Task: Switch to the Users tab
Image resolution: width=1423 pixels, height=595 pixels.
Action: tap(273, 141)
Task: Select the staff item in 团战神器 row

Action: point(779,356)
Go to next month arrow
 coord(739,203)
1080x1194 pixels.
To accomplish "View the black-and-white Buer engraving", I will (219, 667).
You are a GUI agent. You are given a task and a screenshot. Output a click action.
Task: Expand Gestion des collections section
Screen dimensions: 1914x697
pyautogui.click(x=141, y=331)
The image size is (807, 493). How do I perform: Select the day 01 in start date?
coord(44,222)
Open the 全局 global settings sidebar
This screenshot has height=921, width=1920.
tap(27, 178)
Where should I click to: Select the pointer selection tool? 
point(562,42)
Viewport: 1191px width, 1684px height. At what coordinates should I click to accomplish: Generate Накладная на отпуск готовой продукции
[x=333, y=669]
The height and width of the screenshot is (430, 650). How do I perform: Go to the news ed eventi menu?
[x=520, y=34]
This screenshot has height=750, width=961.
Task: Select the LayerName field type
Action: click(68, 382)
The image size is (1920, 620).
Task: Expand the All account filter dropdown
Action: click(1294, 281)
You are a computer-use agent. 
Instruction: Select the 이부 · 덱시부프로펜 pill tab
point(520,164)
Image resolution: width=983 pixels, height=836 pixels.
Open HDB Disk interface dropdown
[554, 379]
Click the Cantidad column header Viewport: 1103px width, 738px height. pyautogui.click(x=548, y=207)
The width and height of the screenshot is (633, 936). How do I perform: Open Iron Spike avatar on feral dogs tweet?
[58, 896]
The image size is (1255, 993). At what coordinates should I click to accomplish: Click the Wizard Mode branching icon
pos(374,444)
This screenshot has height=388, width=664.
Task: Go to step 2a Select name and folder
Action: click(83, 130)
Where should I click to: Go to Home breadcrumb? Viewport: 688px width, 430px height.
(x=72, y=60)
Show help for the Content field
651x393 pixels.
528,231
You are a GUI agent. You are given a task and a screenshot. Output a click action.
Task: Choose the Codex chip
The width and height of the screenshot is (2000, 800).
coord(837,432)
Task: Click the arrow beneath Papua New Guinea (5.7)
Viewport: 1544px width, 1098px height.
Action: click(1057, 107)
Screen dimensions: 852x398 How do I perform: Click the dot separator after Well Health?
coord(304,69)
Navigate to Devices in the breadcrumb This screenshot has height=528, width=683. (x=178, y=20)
------------------------------------------------------------------------
The task: Skip all lines ahead of the one containing "Task: Choose the Codex chip". Reproduce that line and the remainder of the listing above exactly.

Task answer:
Task: Choose the Codex chip
The width and height of the screenshot is (2000, 800).
coord(837,432)
Task: Click the arrow beneath Papua New Guinea (5.7)
Viewport: 1544px width, 1098px height.
Action: click(1057, 107)
Screen dimensions: 852x398 How do I perform: Click the dot separator after Well Health?
coord(304,69)
Navigate to Devices in the breadcrumb This screenshot has height=528, width=683. (x=178, y=20)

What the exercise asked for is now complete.